L’arrestation de responsables du port d’Alger est-elle un signe de reprise de la lutte contre la corruption?

 

La moitié des dirigeants des entreprises et des administrations publiques risquent de se retrouver confrontés à l’accusation de corruption. Chaque semaine apporte son lot de révélations concernant ce fléau. Le dernier en date concerne le directeur général du port d’Alger et son prédécesseur respectivement Abdelhak Bourouaï et Ali Farah. Cela est-il fait pour relancer la lutte contre la corruption après une pause observée lors du GNL16 qui s’est tenu récemment à Oran?

Sonatrach est certes l’un des dossiers les plus scandaleux qu’a eu à connaître l’Algérie, mais cet exemple ne doit pas cacher les autres petits cas, même si cette terminologie est impropre. Des APC les plus reculées aux agences bancaires les plus proches des centres de décision à Alger en passant par les notaires et les agences immobilières, aucun corps de métier, ou presque, n’échappe au phénomène. Et ce ne sont pas les menaces de sanctions contenues dans les lois qui font reculer les corrupteurs et les corrompus. Et il y en a même qui trouvent que c’est inévitable en se gardant bien d’expliquer pourquoi. Le ministre de l’Industrie et de la Promotion des investissements, Hamid Temmar, a admis effectivement, il y a quelques jours, que la corruption est inévitable. Quant à Chakib Khelil, ministre de l’Energie, il a une autre stratégie de défense. Il ne sait rien des dossiers de malversation à Sonatrach, avait-il indiqué. Le directeur général par intérim de cette dernière considère, lui aussi, que de nombreuses autres entreprises des hydrocarbures de par le monde ne sont pas immunisées contre le fléau.
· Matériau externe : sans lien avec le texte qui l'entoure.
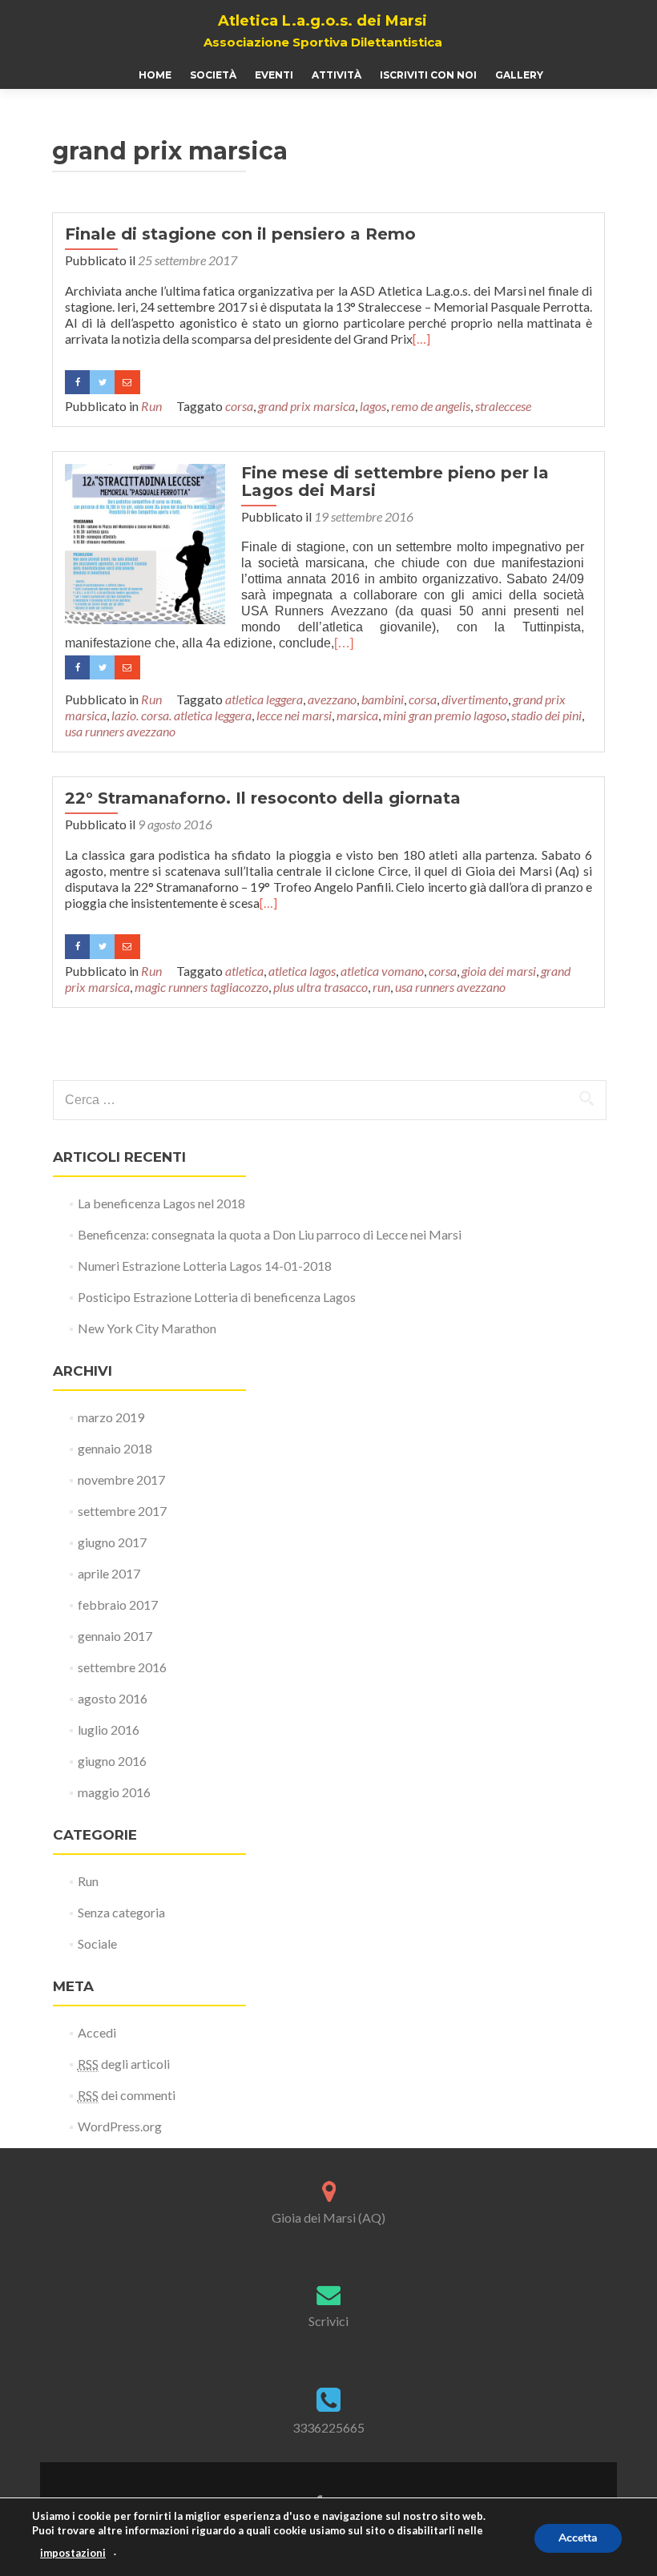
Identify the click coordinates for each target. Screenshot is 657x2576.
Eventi (274, 75)
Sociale (97, 1943)
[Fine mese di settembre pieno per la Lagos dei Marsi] (145, 542)
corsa (239, 405)
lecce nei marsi (294, 715)
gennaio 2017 (115, 1635)
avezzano (332, 699)
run (381, 986)
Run (151, 405)
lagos (373, 405)
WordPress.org (120, 2126)
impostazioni (73, 2552)
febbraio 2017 (118, 1604)
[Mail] (127, 382)
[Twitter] (102, 382)
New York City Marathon (147, 1328)
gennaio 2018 (115, 1448)
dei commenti (126, 2094)
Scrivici (328, 2320)
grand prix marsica (306, 405)
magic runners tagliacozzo (201, 986)
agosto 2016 (112, 1698)
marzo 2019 (111, 1417)
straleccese (503, 405)
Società (213, 75)
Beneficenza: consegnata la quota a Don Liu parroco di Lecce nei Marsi (270, 1234)
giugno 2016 (112, 1760)
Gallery (519, 75)
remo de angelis (430, 405)
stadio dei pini (546, 715)
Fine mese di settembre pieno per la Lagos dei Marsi (395, 481)
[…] (421, 338)
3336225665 (328, 2427)
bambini (382, 699)
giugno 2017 (112, 1542)
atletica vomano (382, 970)
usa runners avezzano (120, 731)
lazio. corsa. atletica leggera (181, 715)
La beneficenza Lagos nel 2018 (161, 1203)
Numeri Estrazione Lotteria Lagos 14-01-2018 (205, 1265)
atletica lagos (302, 970)
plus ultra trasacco (320, 986)
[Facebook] (77, 382)
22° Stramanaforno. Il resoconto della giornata (263, 798)
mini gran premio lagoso (444, 715)
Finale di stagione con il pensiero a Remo (240, 234)
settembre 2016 (122, 1667)
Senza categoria (121, 1912)
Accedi (97, 2032)
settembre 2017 (122, 1510)
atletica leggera (264, 699)
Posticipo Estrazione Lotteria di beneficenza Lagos (217, 1296)
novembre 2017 (121, 1479)
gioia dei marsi (499, 970)
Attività (336, 75)
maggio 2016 (114, 1792)
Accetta (578, 2538)
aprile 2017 (109, 1573)
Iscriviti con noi (428, 75)
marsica (357, 715)
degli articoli (124, 2063)
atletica (244, 970)
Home (155, 75)
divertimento (474, 699)
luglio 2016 (108, 1729)
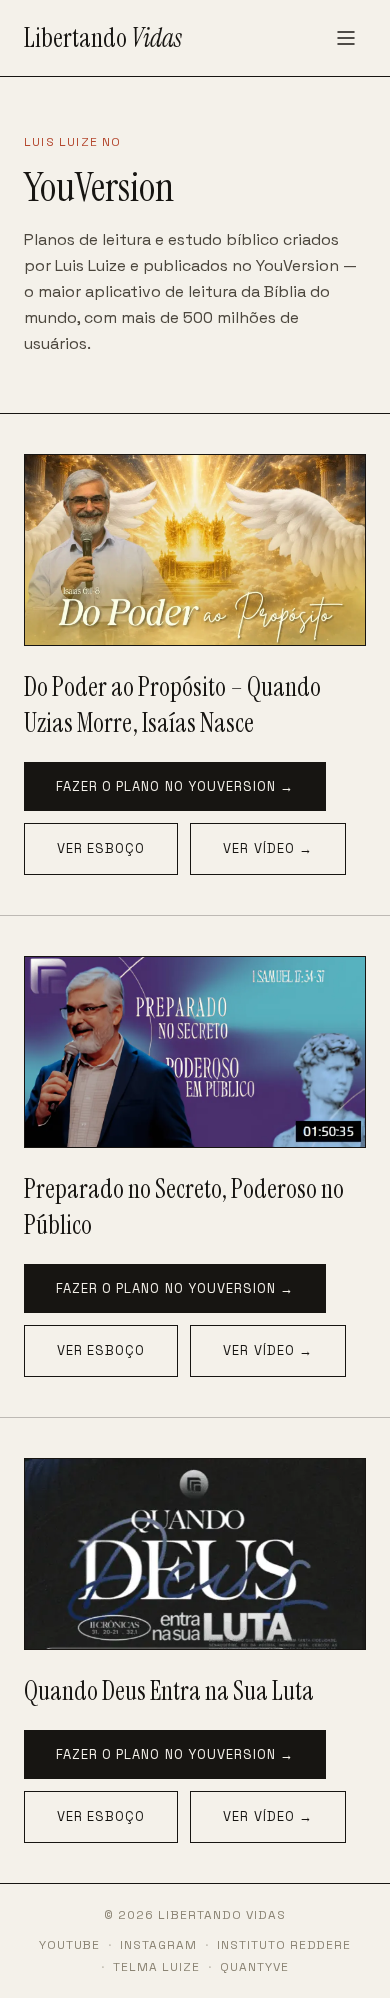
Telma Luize (156, 1967)
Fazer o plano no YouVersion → (175, 786)
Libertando (103, 38)
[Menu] (346, 38)
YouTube (70, 1945)
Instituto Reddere (284, 1945)
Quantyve (254, 1967)
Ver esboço (101, 848)
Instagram (158, 1945)
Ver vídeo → (267, 848)
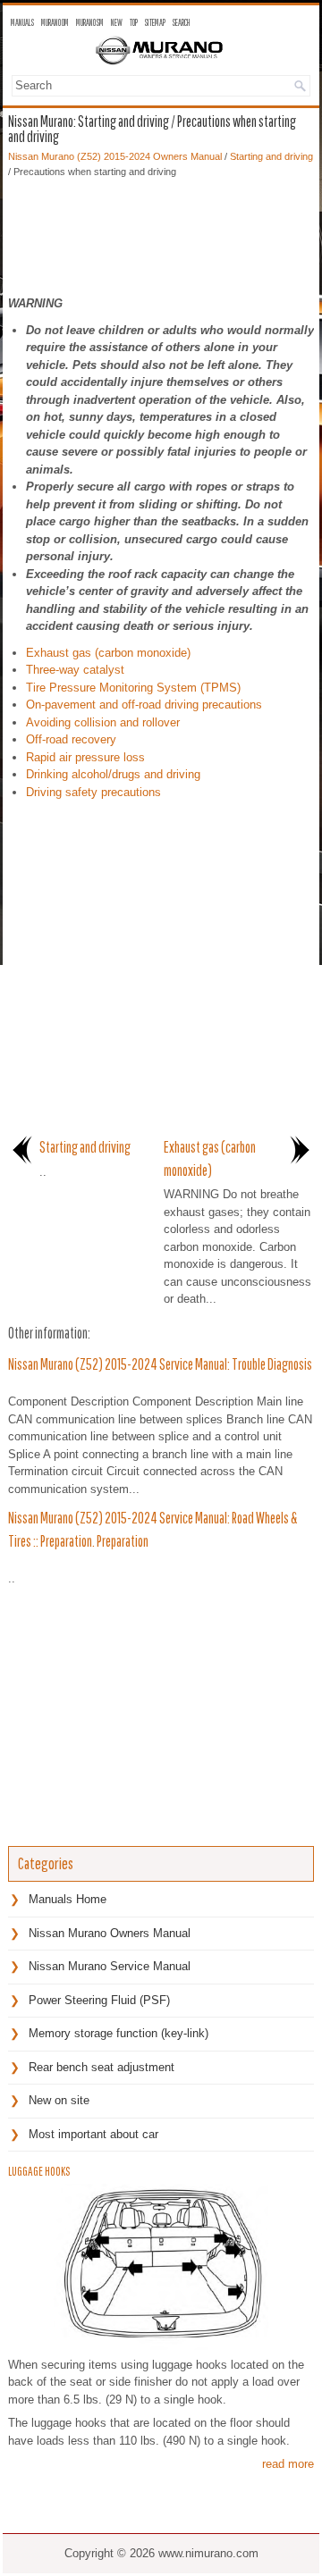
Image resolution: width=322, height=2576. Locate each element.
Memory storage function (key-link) (118, 2033)
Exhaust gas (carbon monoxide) (108, 652)
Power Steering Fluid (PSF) (99, 2000)
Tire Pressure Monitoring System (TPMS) (133, 687)
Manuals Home (67, 1899)
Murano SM (90, 22)
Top (134, 22)
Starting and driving (271, 156)
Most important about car (93, 2134)
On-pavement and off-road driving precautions (144, 704)
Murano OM (55, 22)
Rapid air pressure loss (85, 757)
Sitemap (155, 22)
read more (288, 2464)
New (117, 22)
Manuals (22, 22)
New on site (59, 2100)
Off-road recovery (71, 739)
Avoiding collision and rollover (103, 722)
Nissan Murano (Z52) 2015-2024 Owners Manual (115, 156)
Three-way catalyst (75, 669)
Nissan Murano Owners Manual (110, 1933)
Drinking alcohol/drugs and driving (113, 774)
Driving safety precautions (93, 792)
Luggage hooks (39, 2171)
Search (182, 22)
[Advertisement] (161, 232)
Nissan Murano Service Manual (110, 1966)
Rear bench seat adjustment (101, 2067)
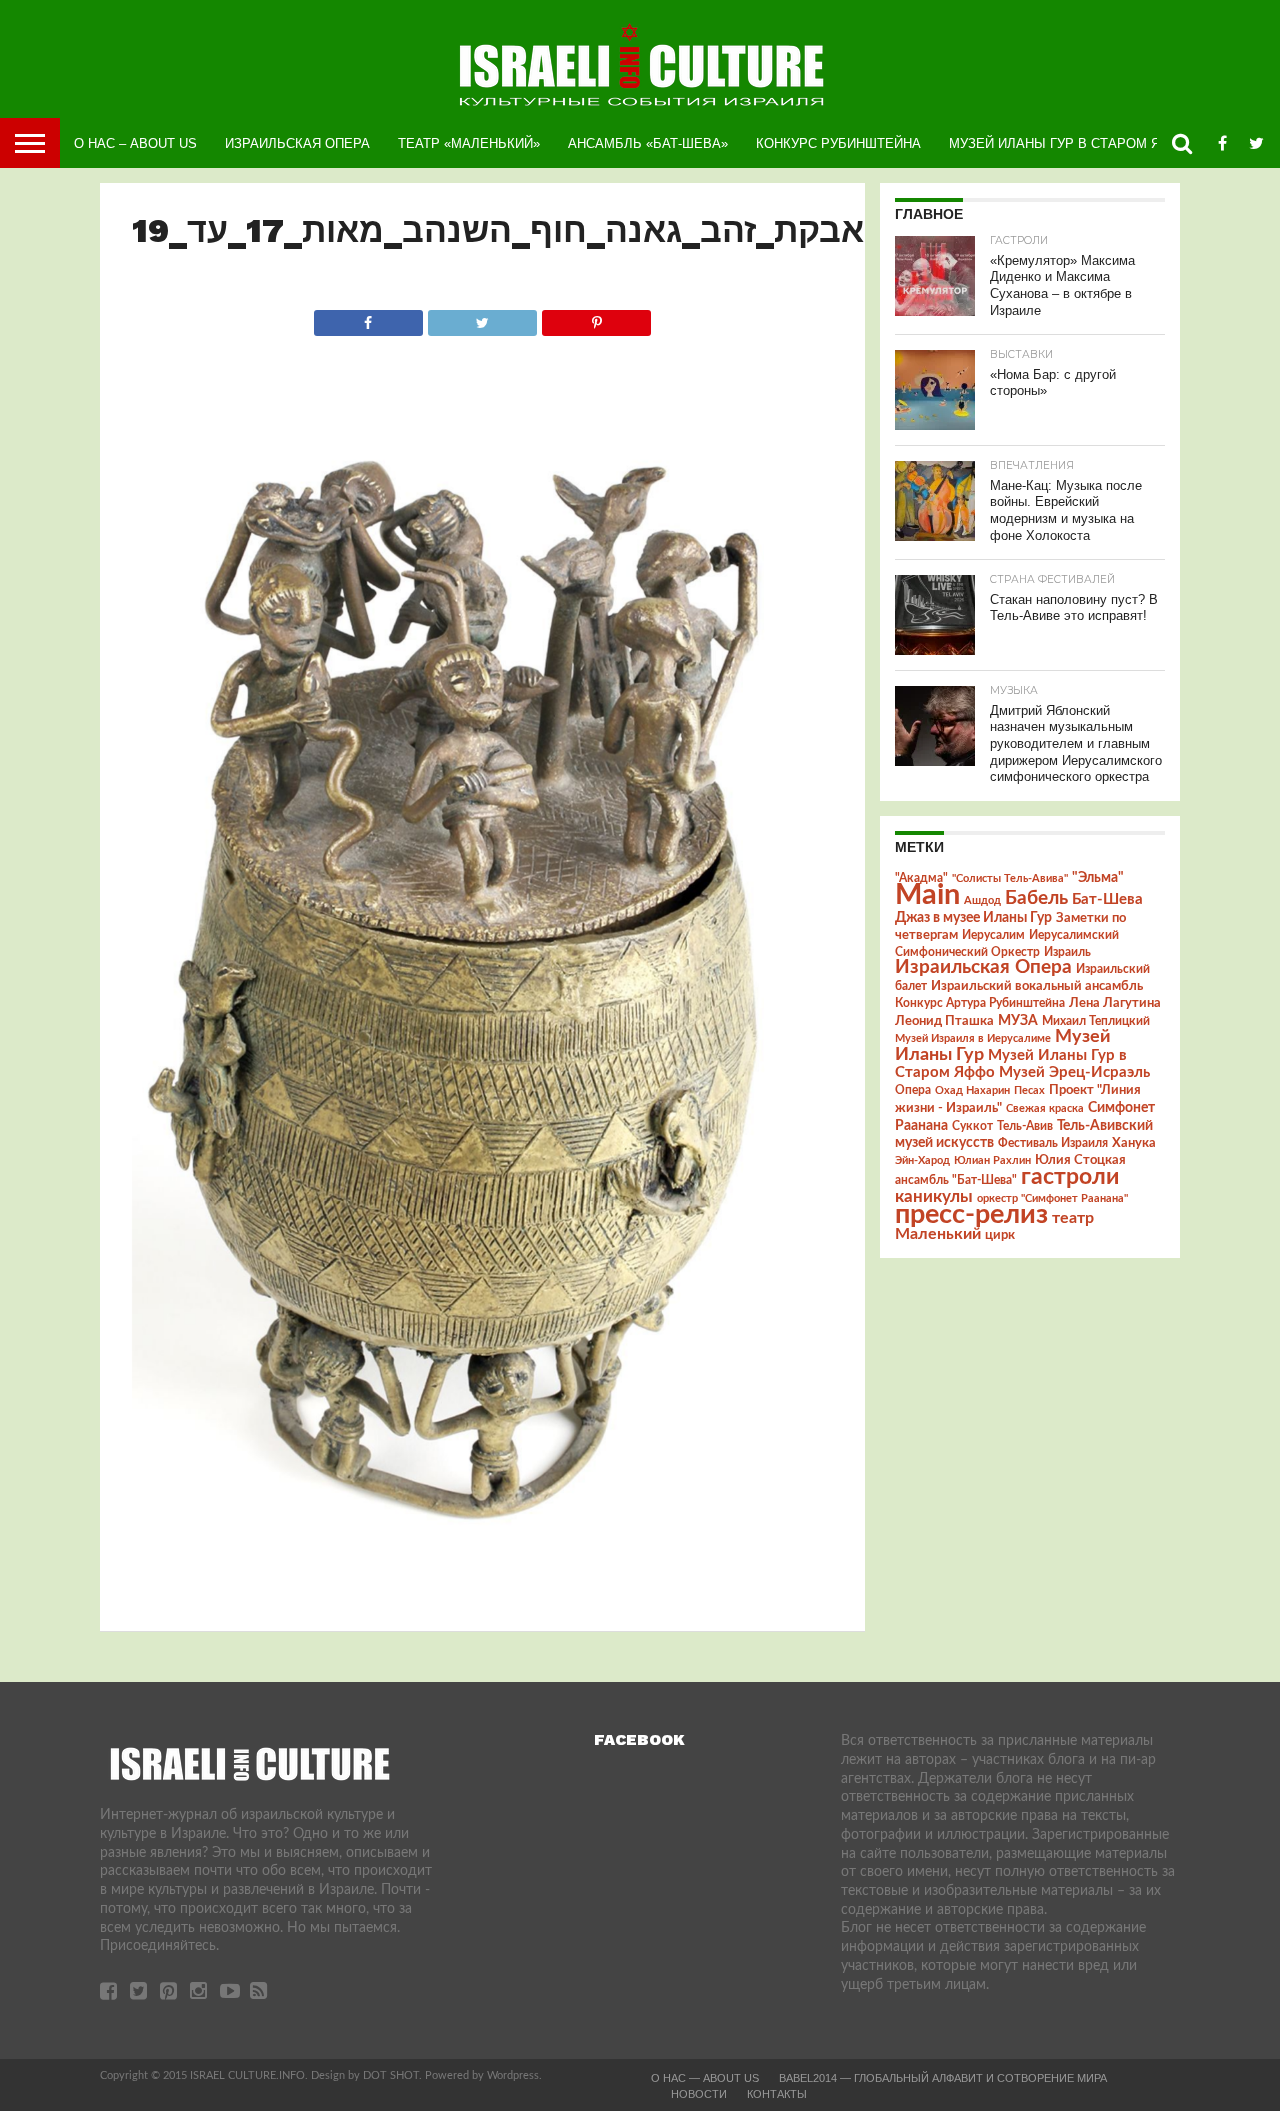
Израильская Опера (297, 143)
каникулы (934, 1196)
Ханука (1134, 1143)
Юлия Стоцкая (1080, 1160)
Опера (913, 1090)
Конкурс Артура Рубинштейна (980, 1003)
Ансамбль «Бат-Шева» (648, 143)
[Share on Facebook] (368, 318)
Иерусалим (993, 935)
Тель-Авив (1025, 1126)
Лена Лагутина (1115, 1003)
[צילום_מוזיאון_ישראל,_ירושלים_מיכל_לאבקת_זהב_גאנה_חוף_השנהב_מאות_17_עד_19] (482, 1593)
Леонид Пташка (944, 1021)
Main (927, 895)
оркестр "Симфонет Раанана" (1052, 1198)
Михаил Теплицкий (1096, 1021)
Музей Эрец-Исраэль (1074, 1072)
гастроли (1070, 1177)
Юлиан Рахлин (992, 1160)
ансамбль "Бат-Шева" (956, 1180)
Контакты (777, 2094)
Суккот (972, 1126)
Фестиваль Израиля (1053, 1143)
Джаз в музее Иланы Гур (973, 918)
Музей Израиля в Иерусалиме (973, 1038)
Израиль (1067, 952)
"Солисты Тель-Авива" (1010, 878)
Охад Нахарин (972, 1090)
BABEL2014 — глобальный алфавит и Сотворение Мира (943, 2078)
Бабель (1036, 898)
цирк (1000, 1235)
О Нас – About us (135, 143)
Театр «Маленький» (469, 143)
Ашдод (982, 900)
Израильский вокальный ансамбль (1037, 986)
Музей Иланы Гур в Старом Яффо (1069, 143)
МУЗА (1018, 1021)
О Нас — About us (705, 2078)
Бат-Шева (1107, 899)
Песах (1029, 1090)
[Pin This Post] (596, 318)
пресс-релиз (971, 1214)
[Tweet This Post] (482, 318)
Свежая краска (1045, 1108)
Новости (699, 2094)
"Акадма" (921, 878)
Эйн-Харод (922, 1160)
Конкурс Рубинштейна (838, 143)
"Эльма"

Si les événements venaient à poursuivre leur train actuel, tout indique que la corruption a encore de beaux jours devant elle. Un plan de dépenses d’environ 200 milliards de dollars est prévu pour les cinq prochaines années. L’annonce officielle de ce programme par le président de la République est attendu pour ce mois d’avril. A moins que l’annonce ne soit reportée pour d’autres dates symboliques comme le 1er Mai. Ces grands projets attisent la convoitise de responsables de plusieurs secteurs. Les marchés publics sont une source inestimable de corruption. L’autoroute Est-Ouest, l’agriculture, la pêche sont frappés par la malédiction.

Pour l’instant, la justice se contente d’interpeller les présumés coupables qui sont en attente de leur jugement. Outre la justice, il y a d’autres organes de lutte contre la corruption, mais apparemment la pratique est tellement ancrée dans la société que les simples voies juridiques et de répression ne sont plus suffisantes pour venir à bout. Dans les discours, l’accent est mis sur la lutte contre le phénomène, mais son ampleur porte à croire que le pays est loin de dire adieu au fait d’échanger des services contre des pièces sonnantes et trébuchantes.

Et l’accusation a toutes les chances de s’étendre à d’autres gestionnaires. Qui ne resteront pas sans réagir. L’un des premiers réflexes qu’ils adopteront est celui de l’immobilisme accompagné par celui de la prudence. Dans ces cas, ils seront contraints d’attendre des ordres de leurs tutelles respectives avant de procéder à la passation d’un quelconque marché. Le comble est que même les ministres ne sont pas exempts de la suspicion générale.
C’est pour cette raison que le Premier ministre, Ahmed Ouyahia, avait décidé d’installer un magistrat indépendant dans les cabinets de chaque ministère. Si l’inertie atteint le sommet de l’Etat, c’est le risque de paralysie qui guette la société. Et si les gestionnaires continuent d’être vus d’un mauvais oeil, il ne restera plus au pays que d’importer les dirigeants de ces sociétés.

La corruption et les malversations posent certes, le problème de détournement de deniers publics, d’abus de biens sociaux et d’enrichissement personnel, il n’en demeure pas moins que les gestionnaires se trouvent dans des positions inconfortables. Ils ne veulent plus risquer d’être poursuivis pour des erreurs de gestion. La qualification d’un acte criminel doit être soutenue par trois critères: l’intention, l’acte matériel et le préjudice. Le premier élément est le plus difficile à être établi par les magistrats.